Ayah masih terus berbicara tentang
teorinya dan kulihat semua perhitungannya di papan tulis. Ia benar-benar detail
dan hati-hati. Ia terus saja menghitung peluang keberhasilanku dari berbagai
faktor. Tapi bukan itu yang ingin aku tahu.
“Apa yang akan terjadi? Aku akan
membuat ayah bangga? Ayah akan berhenti memanggilku kutu? Aku kembali jadi anak
kesayanganmu? Tapi apa yang akan terjadi pada semua hal yang selama tiga tahun
ini kukerjakan? Haruskah aku meninggalkan semuanya tanpa akhir?” kataku pelan.

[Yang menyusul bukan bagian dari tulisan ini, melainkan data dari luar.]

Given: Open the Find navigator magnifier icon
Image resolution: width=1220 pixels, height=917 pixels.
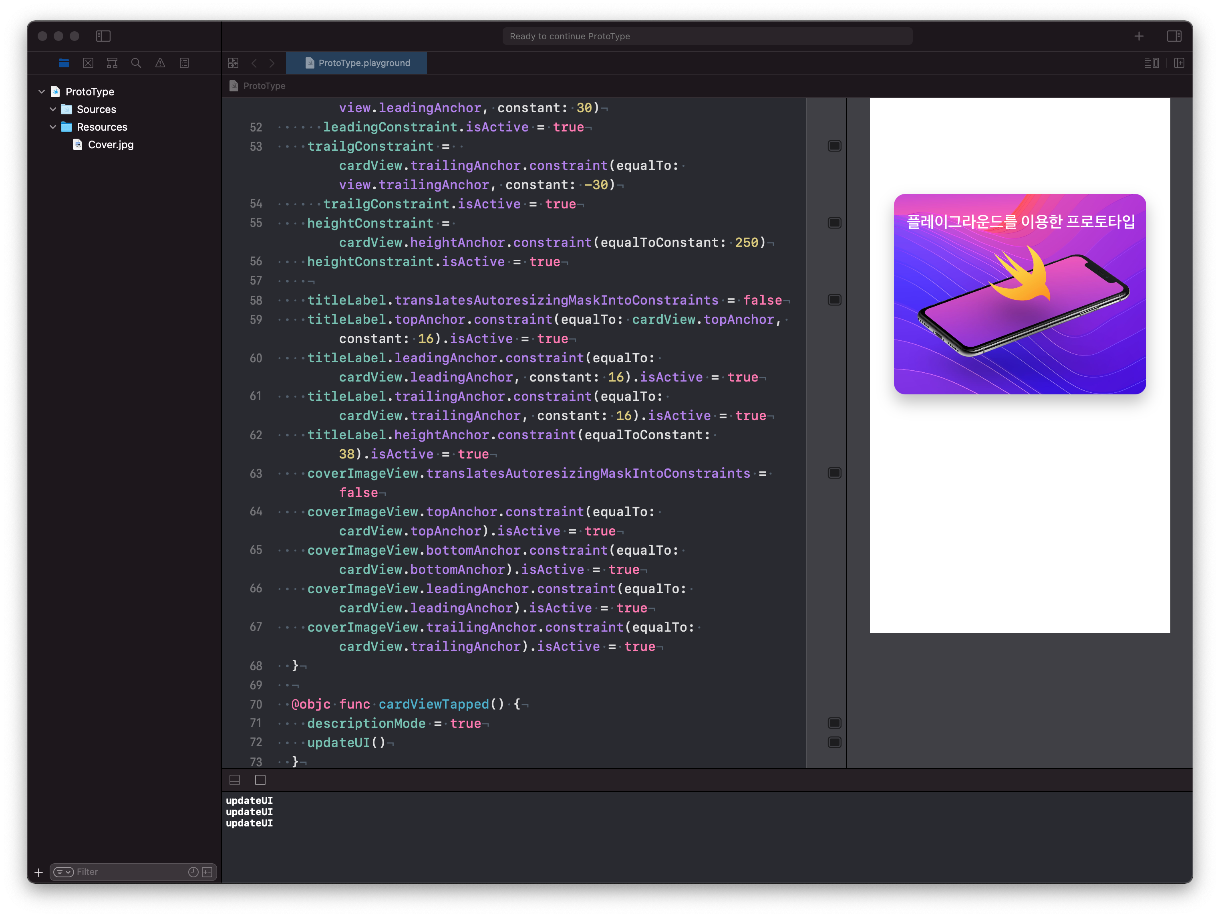Looking at the screenshot, I should [136, 63].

“Tak ada hal berguna yang kau
lakukan tiga tahun ini kecuali memungut sampah dan mengotori kamarmu.
Setidaknya buat aku bangga dengan menjadi anak yang berguna.”
“Apa ayah pernah menghitung berapa
kali ayah melakukan ini padaku? Membujukku untuk mengerjakan soal-soal hitungan
itu lagi. Kukira waktu tiga tahun cukup bagi ayah untuk menghilangkan ambisi
menjadikanku dokter. Ternyata ayah masih saja sama!” kataku dengan nada yang
semakin meninggi.
Entah mengapa aku semakin muak
menghadapinya. Ambisinya membuatku geram dan ingin sekali aku mencengkeram
tubuh rentanya dan katakan bahwa aku tak ingin menjalani tes seleksi apapun
karena aku telah menemukan kehidupanku sendiri saat ini.
“Dasar kutu!”
Ayah bangkit dari kursinya dan
menghempas apapun yang ada di mejanya. Air teh membasahi lantai, poci dan
cangkir remuk menjadi pecahan kecil juga biskuit yang menjadi remahan karena
terinjak. Rasa panas juga perih membekas di pipi kiriku. Ayah masih mengangkat
tangan kanannya yang baru saja menghajarku. Ia menatapku tajam seolah ini semua
adalah kesalahanku. Kesalahan seekor kutu yang dengan lancang berani
memberontak.
“Tapi kali ini aku tak akan
meminta maaf, ayah. Selamat malam.”
Aku kembali ke dalam studioku,
tenggelam dalam alunan musik yang mulai memekakan telinga. Gambaran wajah ayah
dan ibu yang terlukis seolah tengah menghakimiku saat ini. Mereka terus saja
memandang ke arahku. Ibu juga ayah. Segala tentang ayah adalah tentang seraut
wajah lelah penuh guratan masa. Betapa waktu terbukti telah melewatinya. Bukan
hanya melewatinya, tapi juga menggerusnya. Mungkin waktu bisa membuatnya renta.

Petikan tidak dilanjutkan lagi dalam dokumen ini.